Frédéric Malicki défend par ailleurs une approche « graduée » en fonction du degré de sensibilité des données. Par exemple, un acteur de l’énergie pourra placer ses applications commerciales – dont le niveau de sensibilité n’est pas très élevé – sur le cloud public. En revanche, « ses données les plus sensibles devront être placées dans un cloud de confiance voire dans des solutions dédiées on-premise [hébergées sur les serveurs de l’entreprise, ndlr] pour assurer un niveau de protection optimal », illustre-t-il.

La souveraineté, vecteur d’innovation

Pour les OIV comme les autres entreprises, l’adoption du cloud est aujourd’hui stratégique puisqu’elle permet d’accélérer la digitalisation de leurs services. « Ils seront en capacité d’aller beaucoup plus vite dans le développement de leurs produits et de répondre beaucoup mieux aux enjeux de leur métier et aux besoins de leurs clients, tout en étant conformes à la réglementation avec les plus hauts niveaux de sécurité », déclare Frédéric Malicki.
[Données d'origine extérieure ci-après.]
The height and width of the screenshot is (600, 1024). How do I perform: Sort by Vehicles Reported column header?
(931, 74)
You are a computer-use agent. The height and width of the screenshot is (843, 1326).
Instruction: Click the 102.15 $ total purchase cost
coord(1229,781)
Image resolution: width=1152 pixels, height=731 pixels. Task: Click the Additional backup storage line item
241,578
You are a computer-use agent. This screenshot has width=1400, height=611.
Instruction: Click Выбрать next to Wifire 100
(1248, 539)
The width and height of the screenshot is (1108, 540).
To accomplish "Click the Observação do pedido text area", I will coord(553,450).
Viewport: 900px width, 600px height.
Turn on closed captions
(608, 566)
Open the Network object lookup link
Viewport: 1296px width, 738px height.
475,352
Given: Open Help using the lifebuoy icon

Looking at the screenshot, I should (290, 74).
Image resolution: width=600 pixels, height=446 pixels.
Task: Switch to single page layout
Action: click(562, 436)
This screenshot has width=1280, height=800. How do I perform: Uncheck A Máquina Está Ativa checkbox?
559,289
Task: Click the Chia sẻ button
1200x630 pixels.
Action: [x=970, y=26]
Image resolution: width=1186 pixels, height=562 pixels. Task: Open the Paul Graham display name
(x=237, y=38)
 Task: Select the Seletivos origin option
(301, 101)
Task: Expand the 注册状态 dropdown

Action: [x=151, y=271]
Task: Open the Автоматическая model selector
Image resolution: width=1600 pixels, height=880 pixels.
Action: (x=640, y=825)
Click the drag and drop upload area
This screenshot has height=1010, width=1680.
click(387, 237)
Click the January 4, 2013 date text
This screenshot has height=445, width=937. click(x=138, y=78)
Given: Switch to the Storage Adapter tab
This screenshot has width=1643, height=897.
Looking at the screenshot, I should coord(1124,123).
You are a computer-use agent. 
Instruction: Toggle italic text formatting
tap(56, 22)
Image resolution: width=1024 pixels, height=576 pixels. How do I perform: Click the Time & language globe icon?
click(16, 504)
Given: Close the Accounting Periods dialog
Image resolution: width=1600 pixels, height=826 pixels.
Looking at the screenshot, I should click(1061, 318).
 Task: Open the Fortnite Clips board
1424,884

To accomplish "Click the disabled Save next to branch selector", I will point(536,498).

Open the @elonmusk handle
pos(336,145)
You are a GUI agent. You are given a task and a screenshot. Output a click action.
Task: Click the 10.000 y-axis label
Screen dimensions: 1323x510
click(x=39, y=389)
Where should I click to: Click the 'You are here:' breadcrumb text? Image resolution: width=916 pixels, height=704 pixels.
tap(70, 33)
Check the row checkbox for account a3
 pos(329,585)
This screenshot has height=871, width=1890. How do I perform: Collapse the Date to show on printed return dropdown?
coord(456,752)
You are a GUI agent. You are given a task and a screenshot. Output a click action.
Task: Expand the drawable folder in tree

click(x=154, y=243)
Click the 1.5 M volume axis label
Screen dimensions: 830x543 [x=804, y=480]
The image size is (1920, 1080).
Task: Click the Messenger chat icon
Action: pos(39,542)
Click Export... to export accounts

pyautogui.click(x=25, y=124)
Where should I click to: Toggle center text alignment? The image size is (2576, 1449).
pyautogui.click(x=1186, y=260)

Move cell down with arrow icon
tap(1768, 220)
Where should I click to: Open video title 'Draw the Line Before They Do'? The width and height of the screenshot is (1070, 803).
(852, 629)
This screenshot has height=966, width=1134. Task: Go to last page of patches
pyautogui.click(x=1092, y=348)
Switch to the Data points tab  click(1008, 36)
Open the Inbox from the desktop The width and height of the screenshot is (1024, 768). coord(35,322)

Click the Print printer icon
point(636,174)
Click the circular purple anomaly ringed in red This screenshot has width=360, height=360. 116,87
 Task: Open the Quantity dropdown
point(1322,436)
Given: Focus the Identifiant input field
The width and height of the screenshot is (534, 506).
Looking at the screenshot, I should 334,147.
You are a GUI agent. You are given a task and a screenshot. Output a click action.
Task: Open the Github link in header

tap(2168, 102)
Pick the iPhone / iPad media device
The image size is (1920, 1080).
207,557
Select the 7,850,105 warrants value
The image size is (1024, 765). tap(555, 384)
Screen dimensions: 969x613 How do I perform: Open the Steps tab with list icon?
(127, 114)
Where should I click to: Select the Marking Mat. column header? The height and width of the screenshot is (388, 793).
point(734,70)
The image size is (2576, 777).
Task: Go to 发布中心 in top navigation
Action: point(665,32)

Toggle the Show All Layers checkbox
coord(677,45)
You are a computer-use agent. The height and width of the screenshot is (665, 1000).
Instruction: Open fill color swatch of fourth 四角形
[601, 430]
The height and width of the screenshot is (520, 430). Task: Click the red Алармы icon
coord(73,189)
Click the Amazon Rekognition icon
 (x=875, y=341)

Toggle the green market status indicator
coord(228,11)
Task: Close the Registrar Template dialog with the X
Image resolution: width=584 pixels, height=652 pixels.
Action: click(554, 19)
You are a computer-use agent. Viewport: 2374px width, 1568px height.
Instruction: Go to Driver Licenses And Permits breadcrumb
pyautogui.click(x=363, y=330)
Le cloud computing verra aussi le « développement de plateformes d’entreprise étendue, permettant à l’ensemble de la chaîne – fournisseurs, partenaires, clients… – d’échanger de la donnée et de faire du co-design de produits puis d’assurer une intégration complète sur l’ensemble de la chaîne », poursuit-il. 

Le développement du cloud souverain soutiendra en outre le développement des data spaces, soit des plateformes propices aux collaborations et aux échanges entre organisations, grâce à une interopérabilité complète. Alignée avec l’architecture Gaia-X, l’approche développée par Atos et VMware veut favoriser de cette façon l’émergence de synergies dans le domaine de la santé afin d’accélérer la recherche et les essais cliniques, ou encore dans celui de la mobilité en optimisant les réseaux électriques pour la recharge des véhicules électriques. 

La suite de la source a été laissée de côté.